Male Pattern Baldness
Male pattern baldness (also called androgenetic alopecia) is a progressive loss of scalp hair in men that begins in the twenties or early thirties. About 95 percent of all cases of hair loss are the result of male pattern baldness. Androgenetic alopecia occurs much more frequently in men than in women. It affects roughly 35 million men in the United States starting any time after puberty when blood levels of androgens rise.
While some types of hair loss are easily reversible, male pattern baldness is more permanent. It occurs in a characteristic pattern on the scalp: hair loss usually begins at the temples and at the top of the head toward the back, causing a receding hairline and a bald spot. Hair loss may continue until the two sections become joined, leaving a horseshoe-shaped area of hair on the sides and back of the head. Balding may begin at any age after puberty, even in the middle teens, and can range from partial loss to complete baldness. Male pattern baldness progresses slowly and is not associated with redness, itching, or pain. Currently, there is no way to prevent male pattern baldness from occurring.

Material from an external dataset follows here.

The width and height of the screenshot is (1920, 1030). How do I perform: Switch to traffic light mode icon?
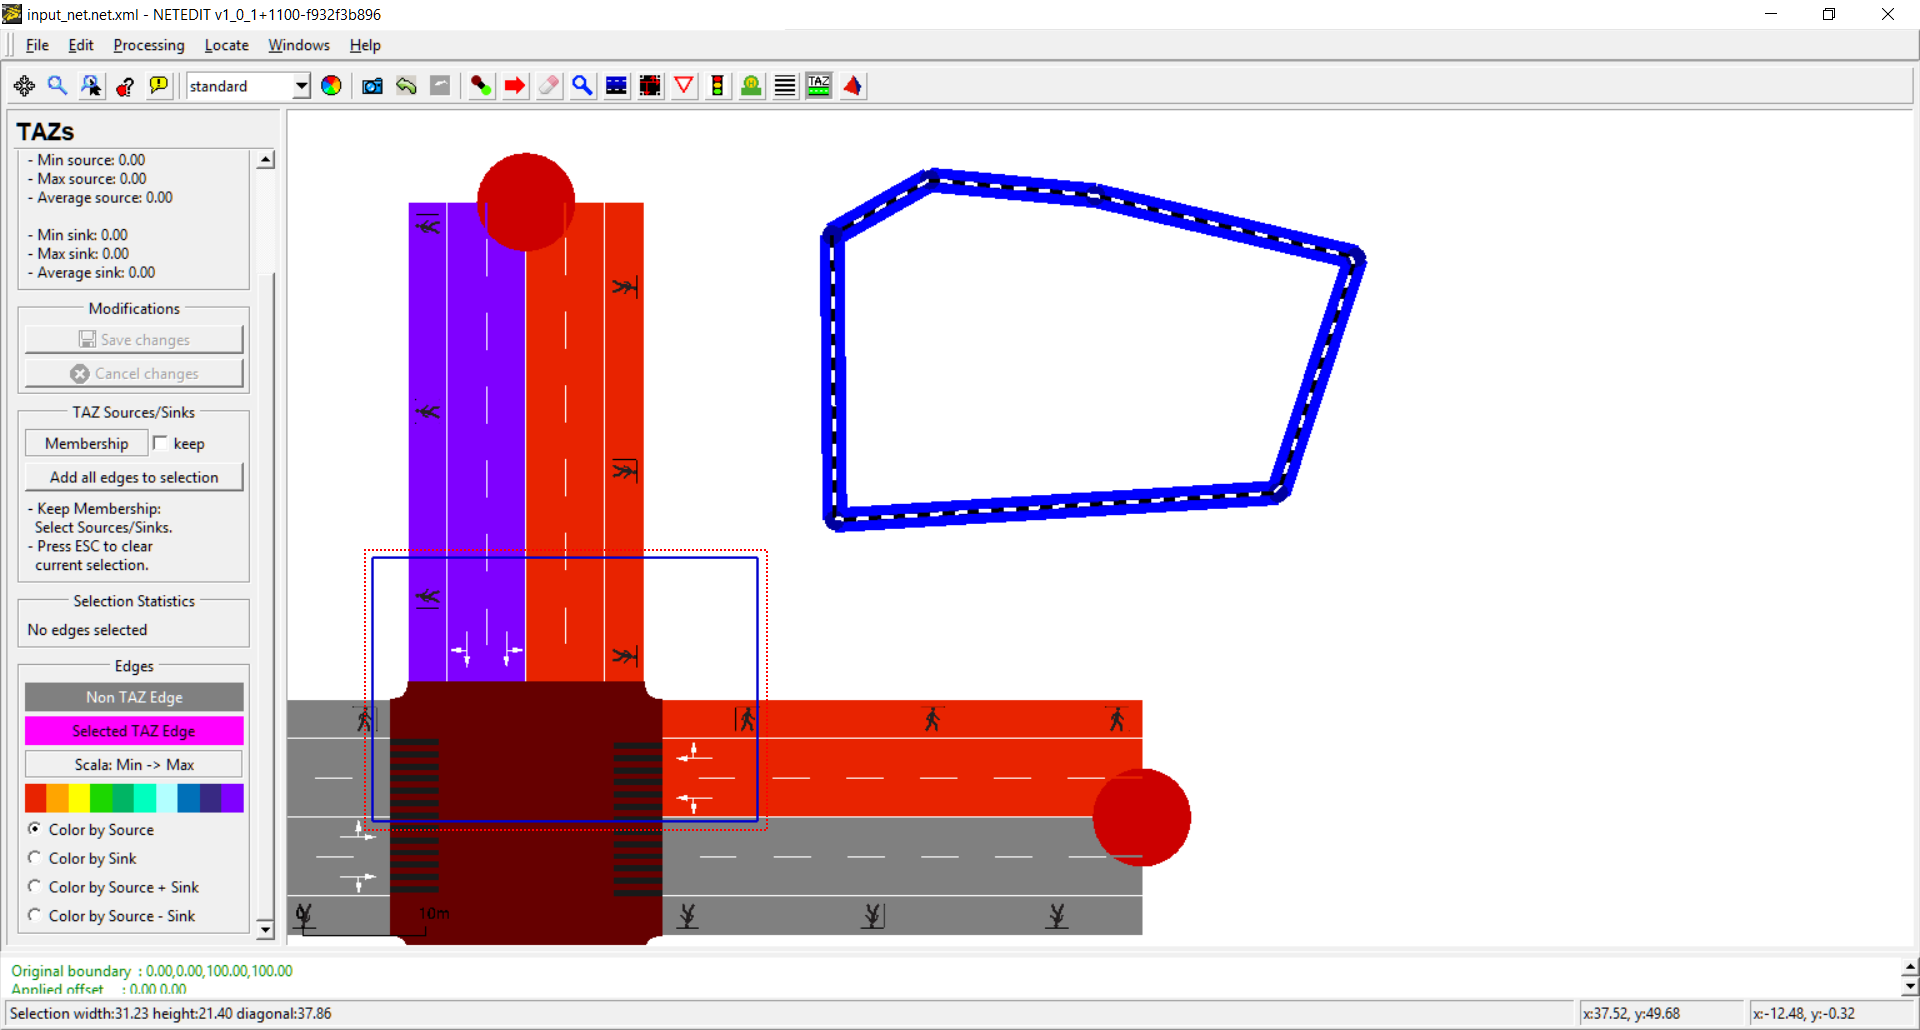(717, 86)
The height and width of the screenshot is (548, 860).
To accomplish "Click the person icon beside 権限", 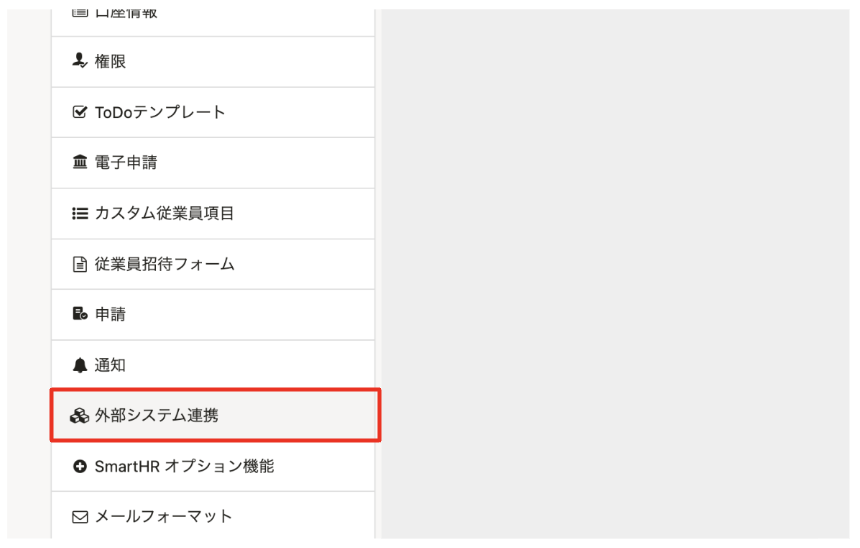I will point(80,60).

Whatever the exact causes of male pattern baldness may be, it is a hereditary trait. There are multiple genetic factors that influence male pattern baldness. A tendency toward baldness in the men on either the mother’s or father’s side of a man’s family indicates a genetic predisposition to baldness. The speed, pattern, time of onset and degree of balding are all influenced by heredity. Generally, the earlier the onset of balding, the more extensive the degree of hair loss will eventually be.